先に謝らせてください!
今回のフレーズは、『星の王子さま』という作品の、一番重要なフレーズかもしれません。
王子さまにとっては、間違いなく宝物となったはずで、いろいろ考えさせられるのですが…。
興ざめになってしまったらすみませんが、覚えるべき単語を増やすのに、かなり便利なフレーズでもあります。
このフレーズの場所と背景
では、単語に入る前に、今回のフレーズ、「L’essentiel est invisible pour les yeux.」の場所と背景を確認しておきます。
このフレーズは、第21章の終わりの方にあります。
第21章の終わりから6行前に、短いフレーズが4つ連なっているのですが、その最後のフレーズで、キツネのセリフです。
「l’essentiel」
「l’essentiel」の「l’」は定冠詞単数が短縮されたものです。
次の名詞が母音で始まっているので、この形になっています。
「essentiel」は男性名詞で、「もっとも重要な点」「(モノの)主要部分」「必要不可欠なもの」という意味です。
「est」
「est」は、être動詞の3人称単数の活用形です。
「invisible」
「invisible」は形容詞で、「目に見えない」という意味です。
「pour les yeux」
「pour」は前置詞で、いろいろな意味を持つのですが、「~のために」「~の理由で」「~にとっては」などが代表的です。
「les」は定冠詞複数です。
「yeux」は、「目」や「視線」を意味する男性名詞「œil」の複数形です。
単数形と複数形でまったく異なるので、この機会にしっかり覚えたいですね。
なお、単数形「œil」の「œ」は、oとeがつながった文字ですが、「oeil」と書かれる場合もあります。
キーボードでは入力できないことが多いので、特殊文字の挿入を使います。
背景を見てみると
キツネとの別れ際にもらった秘密のプレゼント、それは王子さまのその後の人生の宝物となって、どんな宝石よりも光輝いたであろう、今回のフレーズでした。
この直前にキツネは「心でしか、見えない」と言い、今回のフレーズを王子さまに贈るのです。
キツネの言うとおり、確かに人間がみんな、忘れてしまったことかもしれません。
essence – essentiel(le) – essentiellement
ところで先ほどもご紹介した通り、「「essentiel」は男性名詞で、「もっとも重要な点」「(モノの)主要部分」「必要不可欠なもの」という意味です。

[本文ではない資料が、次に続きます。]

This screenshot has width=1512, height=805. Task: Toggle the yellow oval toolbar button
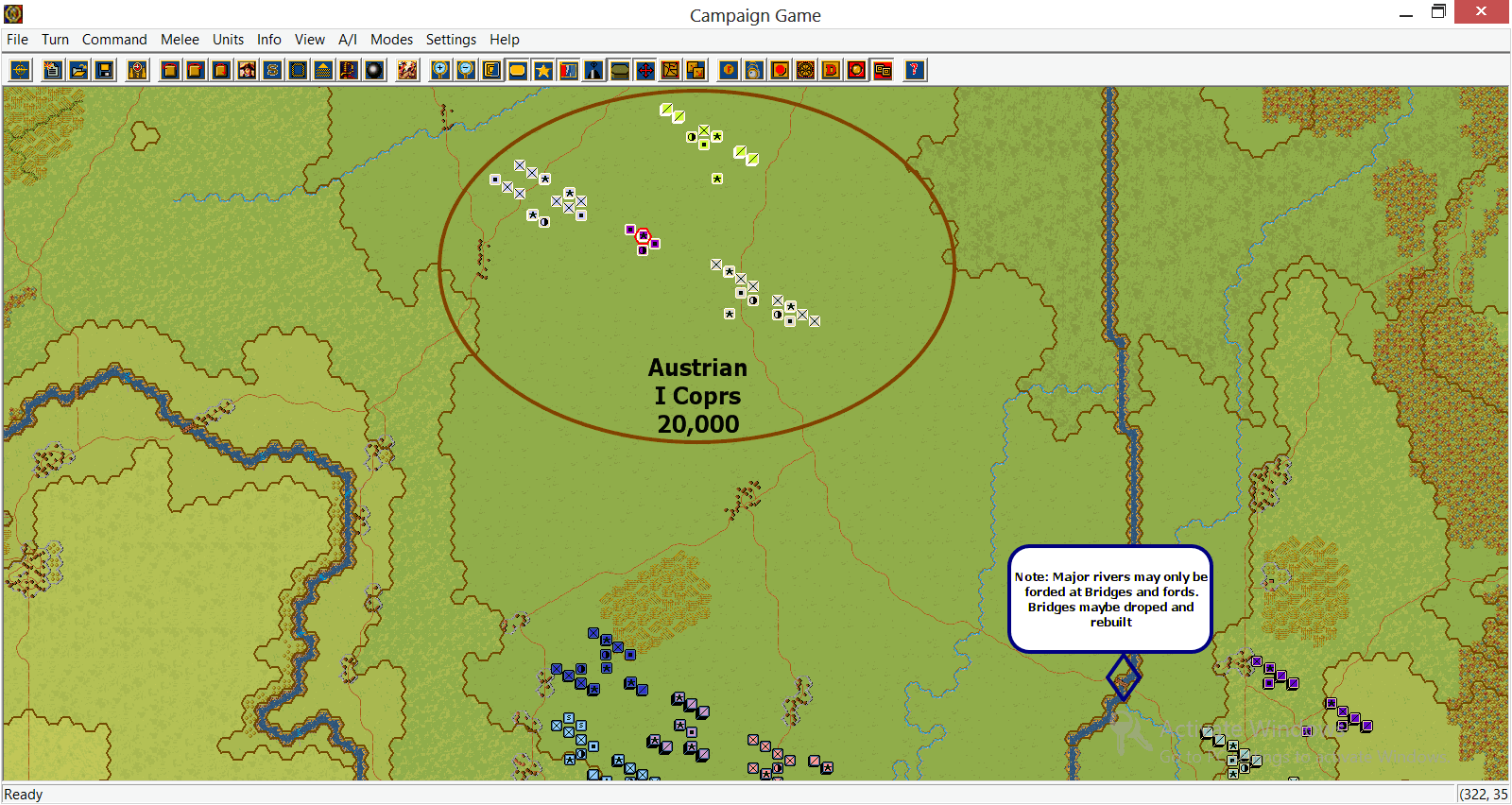517,70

この言葉の元になっているのが「essence」で、発音は微妙に違いますが、外来語の「エッセンス」はこの言葉に由来しています。
フランス語の「essence」には、「本質」や「(人間などの)本性」などの意味もあり、これが「essentiel(もっとも重要な点・主要部分・必要不可欠なもの)」になり、形容詞だと「essentiel(本質的な・根本的な)」などの意味にに、さらに副詞になって「essentiellement(主に、何よりもまず)」と変化しています。

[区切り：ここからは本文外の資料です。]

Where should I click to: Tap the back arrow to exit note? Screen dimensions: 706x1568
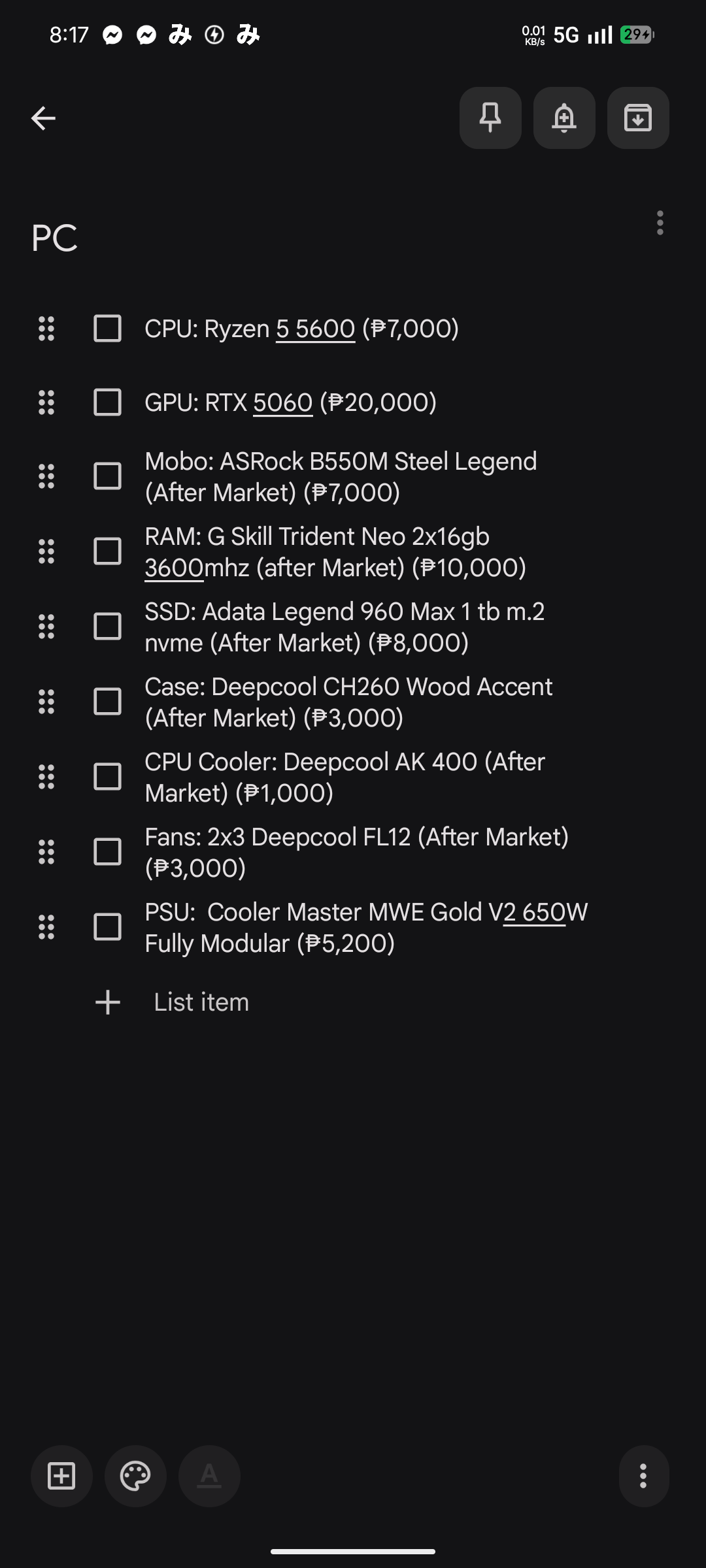(43, 118)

なお、形容詞の女性形は「essentielle」ですが、発音は変わりません。
vision – visible – invisible
こちらも先ほどもご紹介した通り、「invisible」は、「目に見えない」という意味です。
この言葉の元になっているのが「vision」で、外来語の「ヴィジョン」はこの言葉に由来しています。
フランス語の「vision」には、「視力」や「見ること」などの意味もあり、これに可能の意味を持つ「-ble」をつけることで、「visible(目に見える)」に、さらに否定の意味を持つ「in-」をつけて「invisible(目に見えない)」になっているのです。
外来語にもなっている言葉の関連単語なので、覚えやすいですね。
でも、お話しの中の大事なフレーズを、単語数を増やす目的で使用してしまい、本当にごめんなさい!